Between us we have over seventy years of legal experience. I was an appointed in house city attorney, a former city prosecutor, and an administrative law judge. Ms. Scher was in private practice serving as a contract city attorney for numerous jurisdictions. We both appeared on a regular basis in courts at the trial and appellate level, handling cases including land use and environmental issues, First Amendment issues, employee relations, due process, contract disputes, personal injury and property damages, etc. The importance of qualified judges is crucial and is not promoted by the current ballot designation practice. In fact, in many cases that practice is a sham. We have been concerned about this for over a decade and during that time have, in some cases, checked the election outcome in relation to the Los Angeles County Bar evaluation of candidates. For example, information concerning the 2014 Los Angeles County Judicial Election is set forth in the following paragraph:
Seven candidates for Los Angeles Superior Court were rated “not qualified” by the Evaluation Committee of the Los Angeles County Bar Association. Of the seven, five were prosecutors. For example,
•An attorney rated well qualified (civil litigator) lost to an attorney with a lesser rating designated as a “sex crimes prosecutor.”
•An attorney rated not qualified designated as a “major narcotics prosecutor” defeated a Superior Court Commissioner rated qualified.
•An experienced Superior Court Judge rated well qualified was defeated by a lawyer designated as a “violent crimes prosecutor” rated not qualified.
•Where two candidates were rated well qualified, a Superior Court Commissioner received 39% of the vote and lost to a candidate designated as a “gang homicide prosecutor,” who got 61%.
Throughout California the use of “designed” nomenclature is used to attain an advantage by playing to base voter bias and fears. For some reason, despite the fact that judges have significant civil law responsibilities, crime fighting designations like “child molestation prosecutor” or “gang prosecutor” resonate for public appeal regardless of their validity or the truth, or the so called prosecutor’s success rate, and regardless of the fact that the vast majority of cases heard by judges do not involve child molestation, gangs or homicide.

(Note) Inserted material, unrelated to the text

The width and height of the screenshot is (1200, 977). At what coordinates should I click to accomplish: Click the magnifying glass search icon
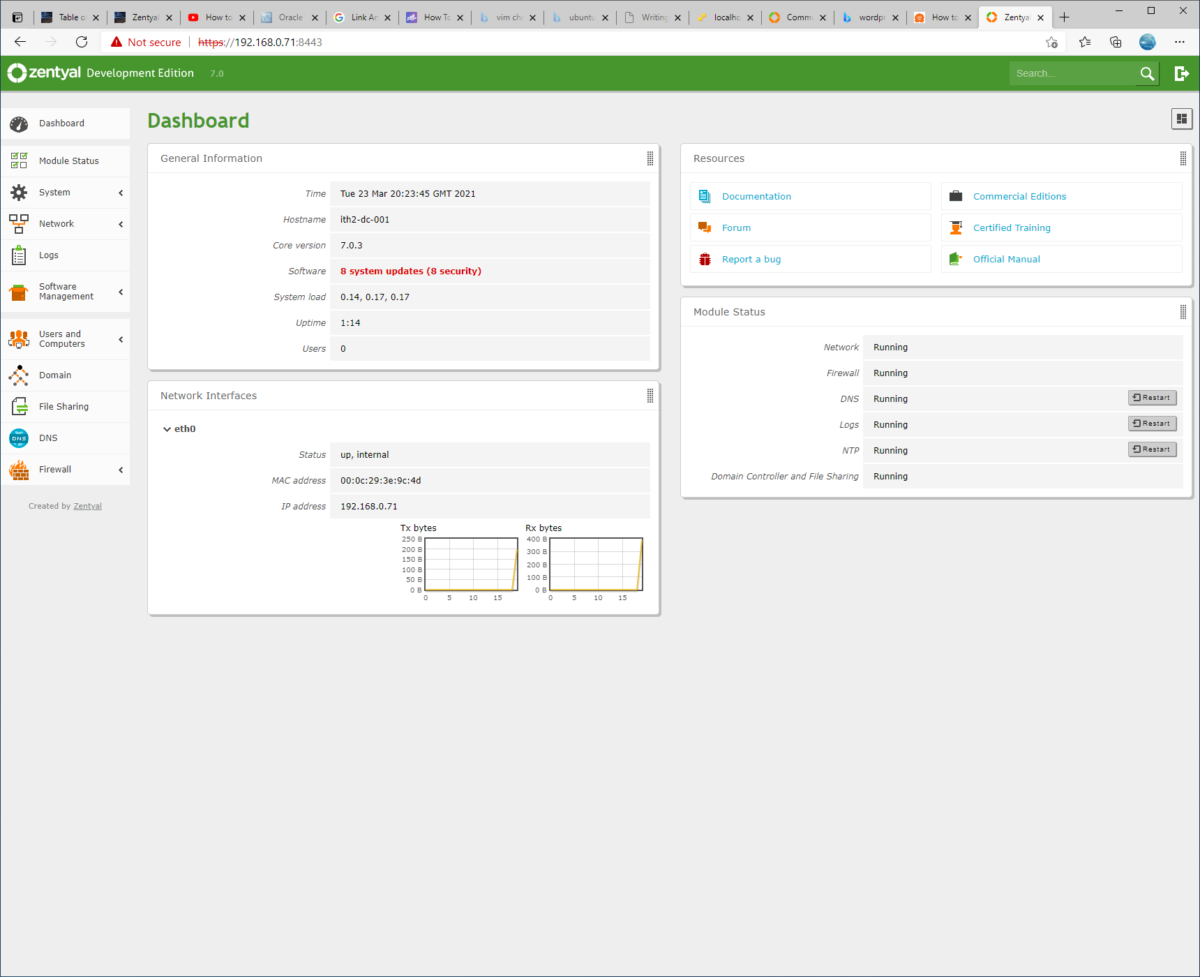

In 2014, some of the candidate designations were Criminal Homicide Prosecutor, Gang Murder Prosecutor, Child Molestation Prosecutor, Major Narcotics Prosecutor, and Sex Crimes Prosecutor There are serious questions as to whether any of these are actual job titles, or in any way valid depictions of the candidate. Instead, there is a strong probability that they are not totally valid and are meant to deceive or confuse the public, raising serious ethical issues that should be addressed by the California State Bar and election officials.
As most of us in the legal profession know, good judges come from all backgrounds and experience. To simplify a candidate’s prowess by rigged titles is not valid and has led to substantial abuse. As the LA Times endorses your legislation as Truth in Judicial Labeling, we concur. Our concern is that the elective process is imperfect enough for judicial selections without the aggravation of false advertising.